Bug: FASTSTREAM_SUPERVISOR_DISABLED=0 causing infinite loop when nats service unavailable
Describe the bug When I have a subscription to a nats stream and the service goes down, we get an infinite loop similar to the following:
nats.js.errors.ServiceUnavailableError: nats: ServiceUnavailableError: code=None err_code=None description='None'
2025-10-31T18:15:28.385+00:00 - interactem.core.nats.broker - INFO - callback for Task-241369 is being executed...
2025-10-31T18:15:28.388+00:00 - interactem.core.nats.broker - ERROR - Task-241369 raised an exception, retrying...
If this behavior causes issues, you can disable it via setting the FASTSTREAM_SUPERVISOR_DISABLED env to 1. Also, please consider opening issue on the repository: https://github.com/ag2ai/faststream.
Traceback (most recent call last):
File "/Users/swelborn/gits/interactEM/backend/agent/.venv/lib/python3.10/site-packages/faststream/nats/subscriber/usecases/stream_pull_subscriber.py", line 80, in _consume_pull
messages = await self.subscription.fetch(
File "/Users/swelborn/gits/interactEM/backend/agent/.venv/lib/python3.10/site-packages/nats/js/client.py", line 1098, in fetch
msg = await self._fetch_one(expires, timeout, heartbeat)
File "/Users/swelborn/gits/interactEM/backend/agent/.venv/lib/python3.10/site-packages/nats/js/client.py", line 1164, in _fetch_one
raise nats.js.errors.APIError.from_msg(msg)

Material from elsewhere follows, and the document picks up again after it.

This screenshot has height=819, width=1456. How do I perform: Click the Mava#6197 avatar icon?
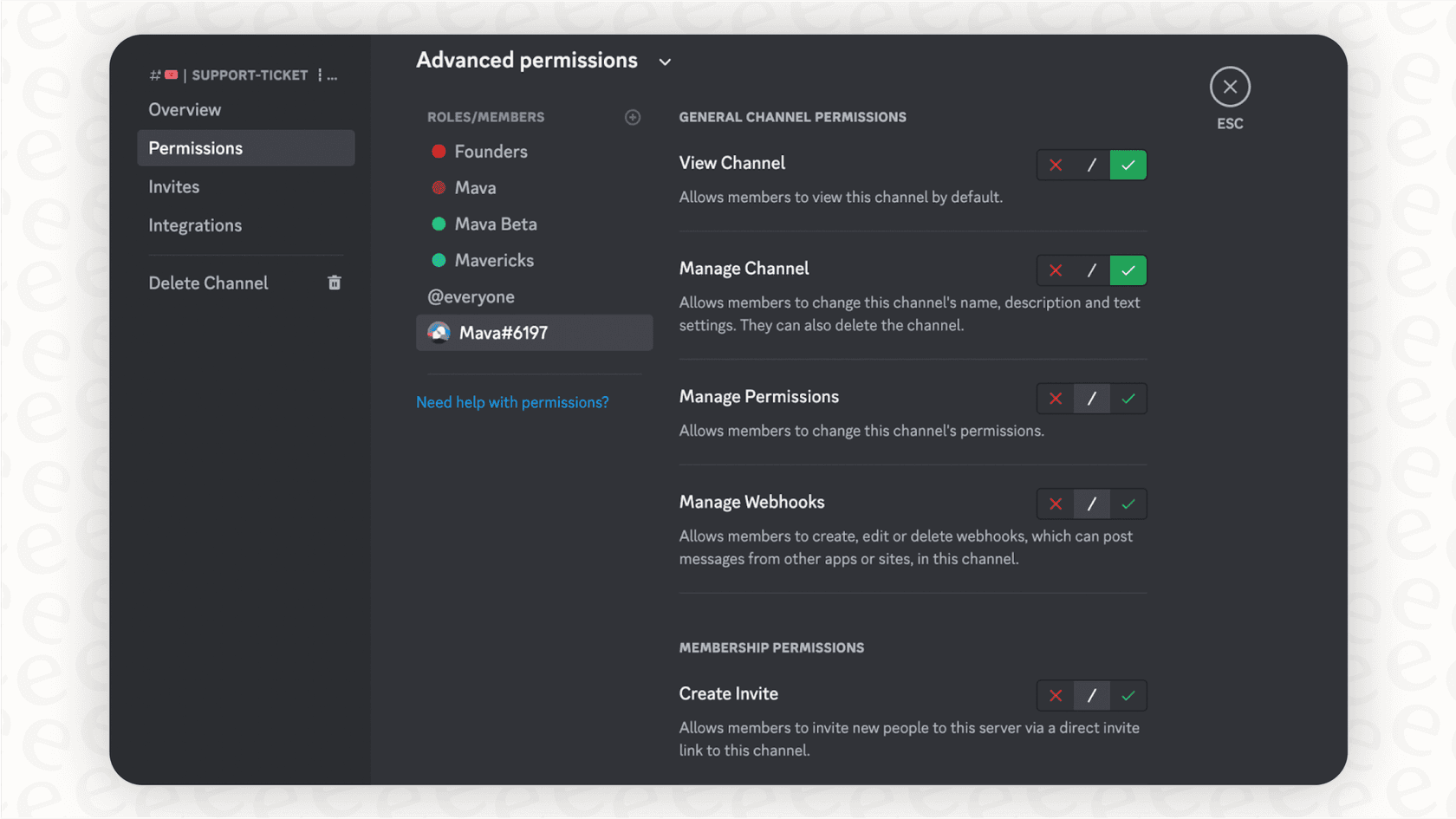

File "/Users/swelborn/gits/interactEM/backend/agent/.venv/lib/python3.10/site-packages/nats/js/errors.py", line 74, in from_msg
raise ServiceUnavailableError
nats.js.errors.ServiceUnavailableError: nats: ServiceUnavailableError: code=None err_code=None description='None'
2025-10-31T18:15:28.389+00:00 - interactem.core.nats.broker - INFO - callback for Task-241372 is being executed...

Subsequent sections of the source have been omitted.